WHAT THE EXERCISE ASKS
Every record that follows should be copied exactly. No picture belongs in the copy.

[Source records]
-- Opening Marker --
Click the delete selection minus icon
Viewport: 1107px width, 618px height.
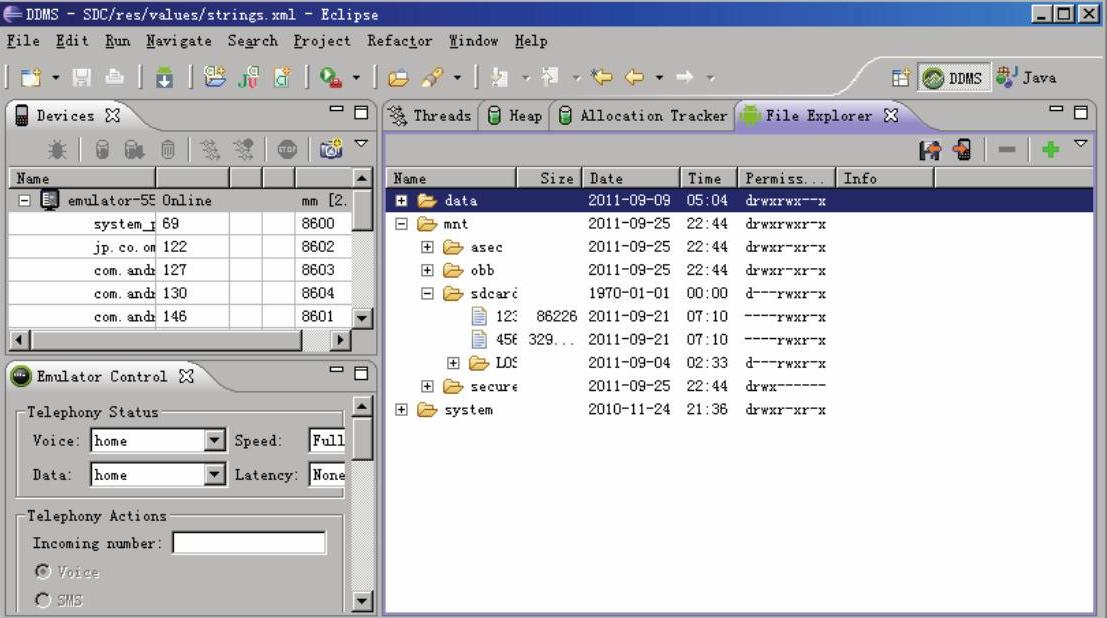pos(1007,150)
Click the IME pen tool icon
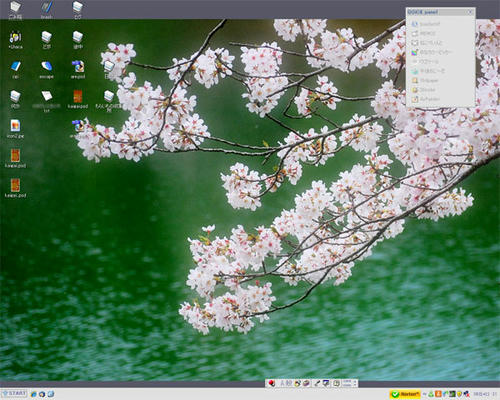 [x=317, y=383]
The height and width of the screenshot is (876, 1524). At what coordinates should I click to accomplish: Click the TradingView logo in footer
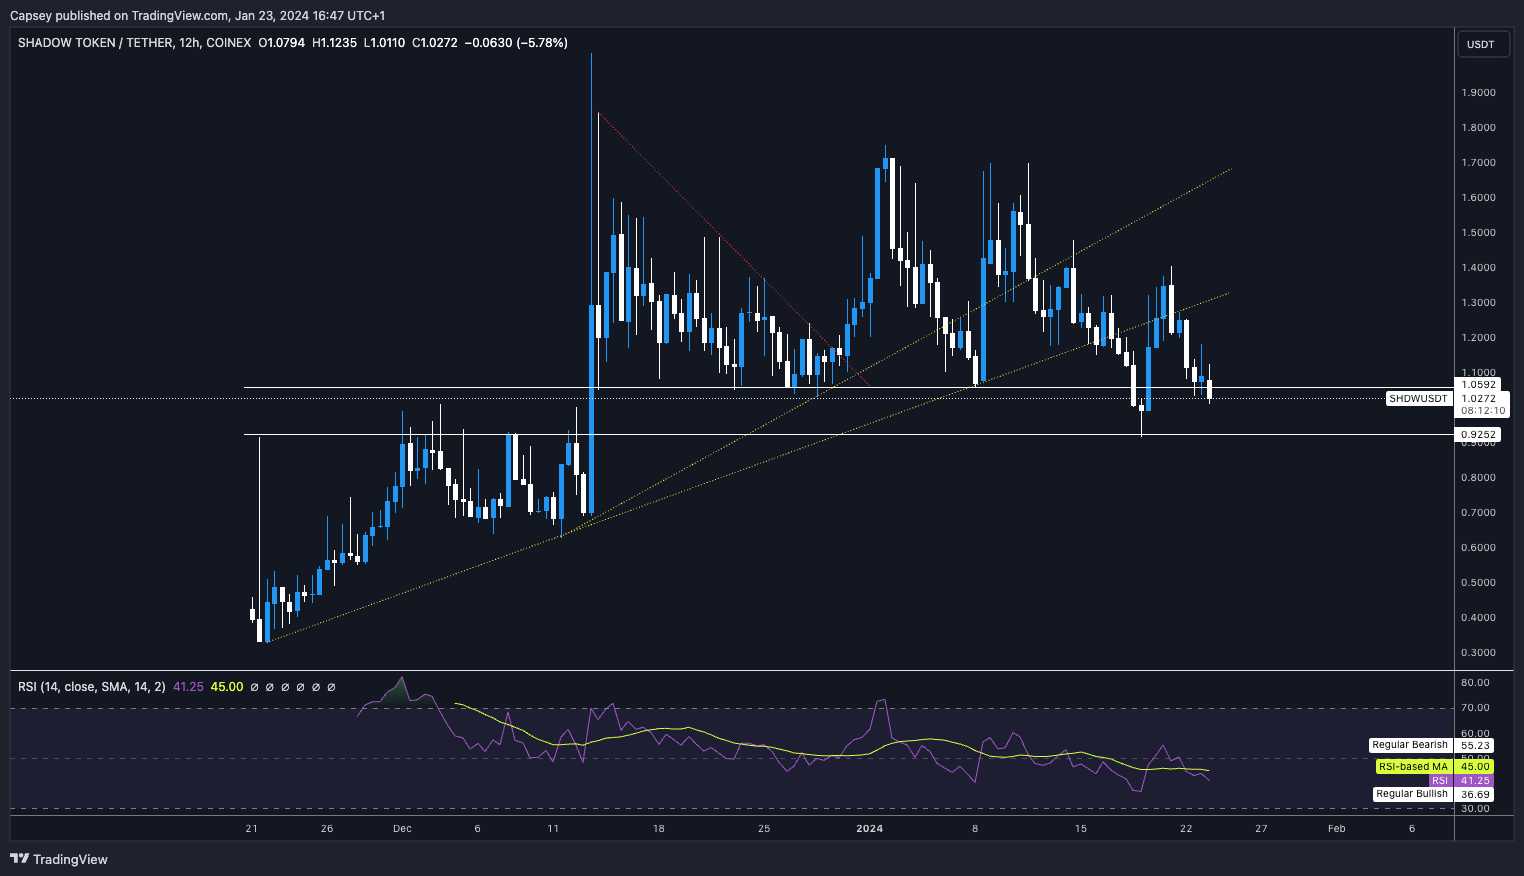click(59, 859)
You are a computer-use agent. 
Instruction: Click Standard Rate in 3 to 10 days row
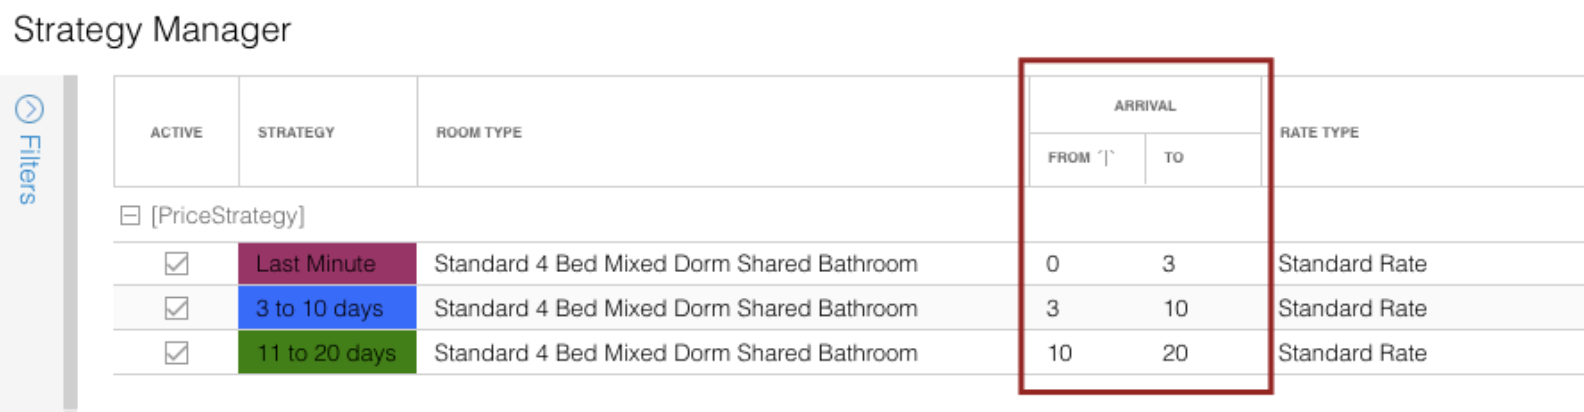coord(1352,308)
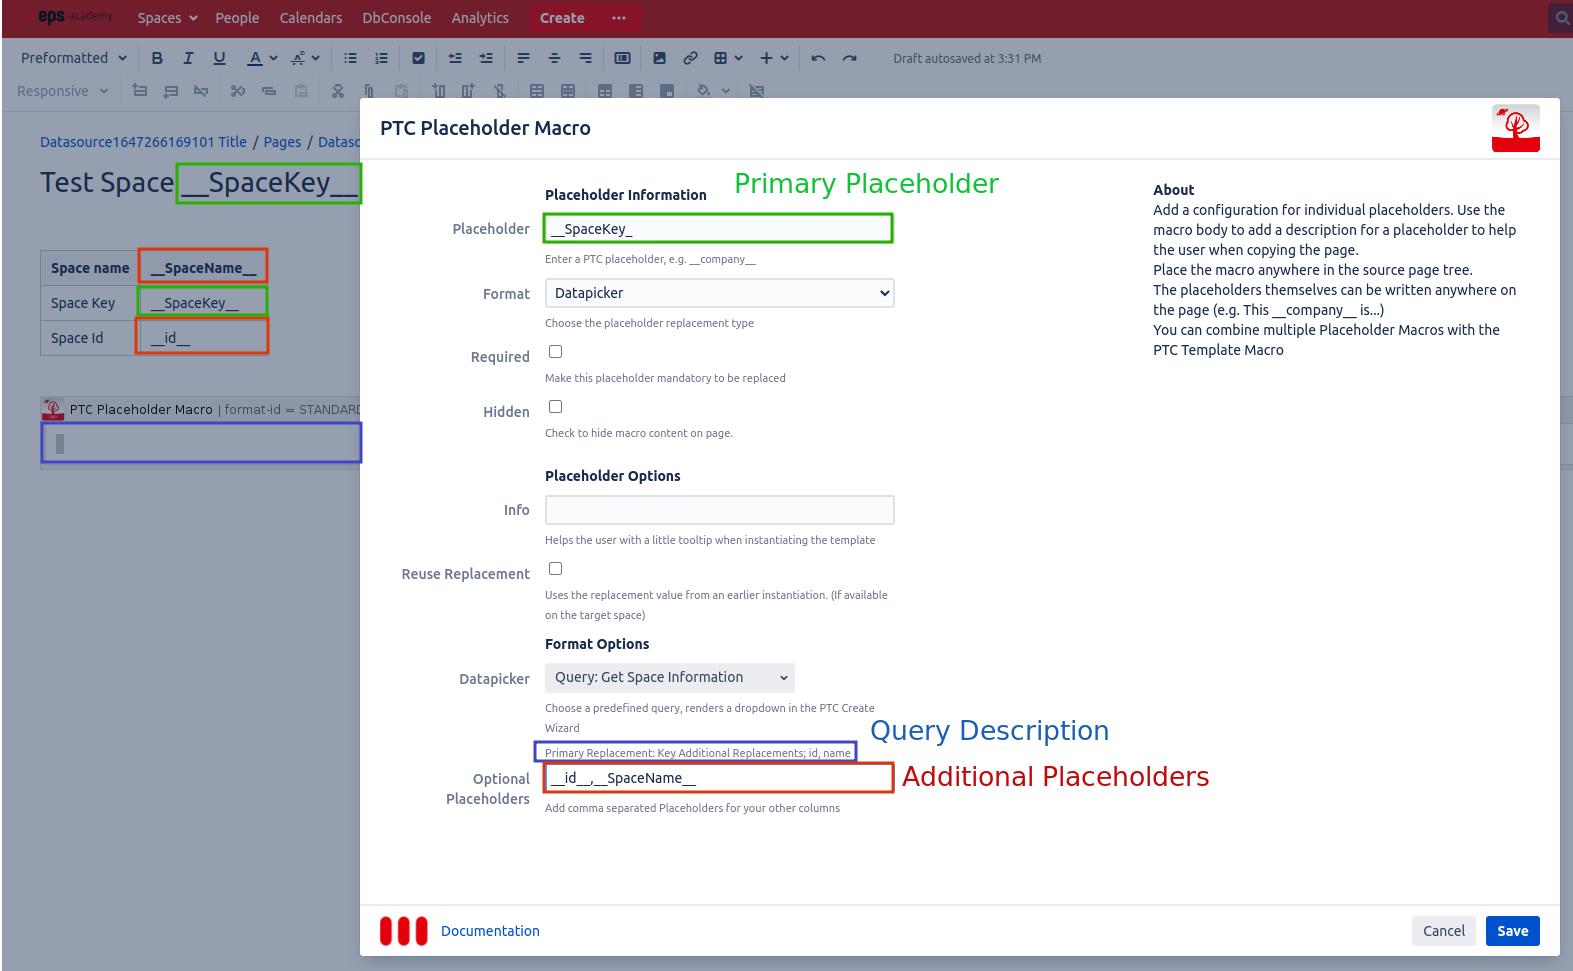The width and height of the screenshot is (1573, 971).
Task: Click the insert link icon
Action: (x=690, y=58)
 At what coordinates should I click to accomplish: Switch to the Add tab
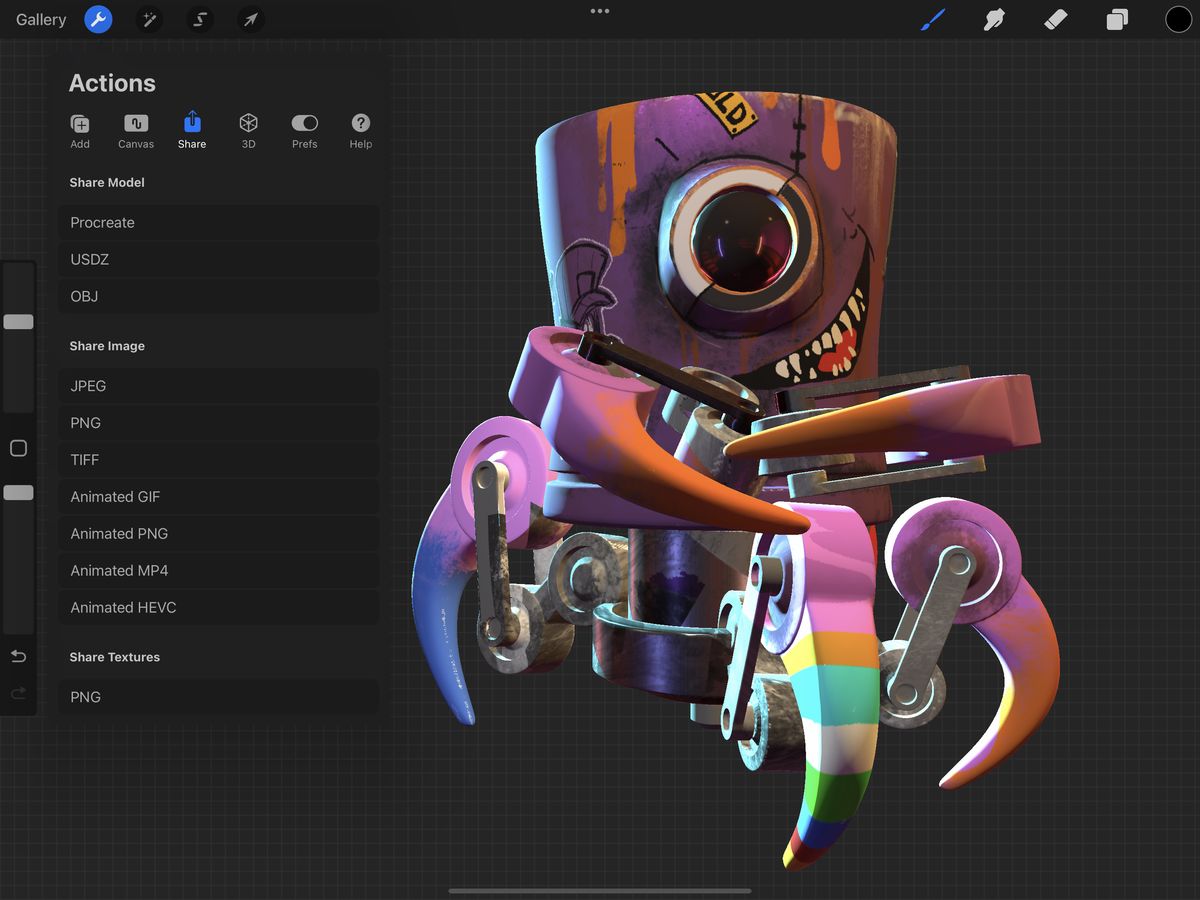[80, 130]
-- Closing Marker --
RESPONSE BOX
Click the delete selection minus icon
Viewport: 1107px width, 618px height.
pos(1007,150)
Click the IME pen tool icon
 [x=317, y=383]
The height and width of the screenshot is (876, 1524). At what coordinates should I click to accomplish: Click the TradingView logo in footer
click(59, 859)
You are a computer-use agent. 
Instruction: Click Standard Rate in 3 to 10 days row
coord(1352,308)
The width and height of the screenshot is (1573, 971).
Task: Click the insert link icon
Action: (x=690, y=58)
 At what coordinates should I click to accomplish: Switch to the Add tab
[80, 130]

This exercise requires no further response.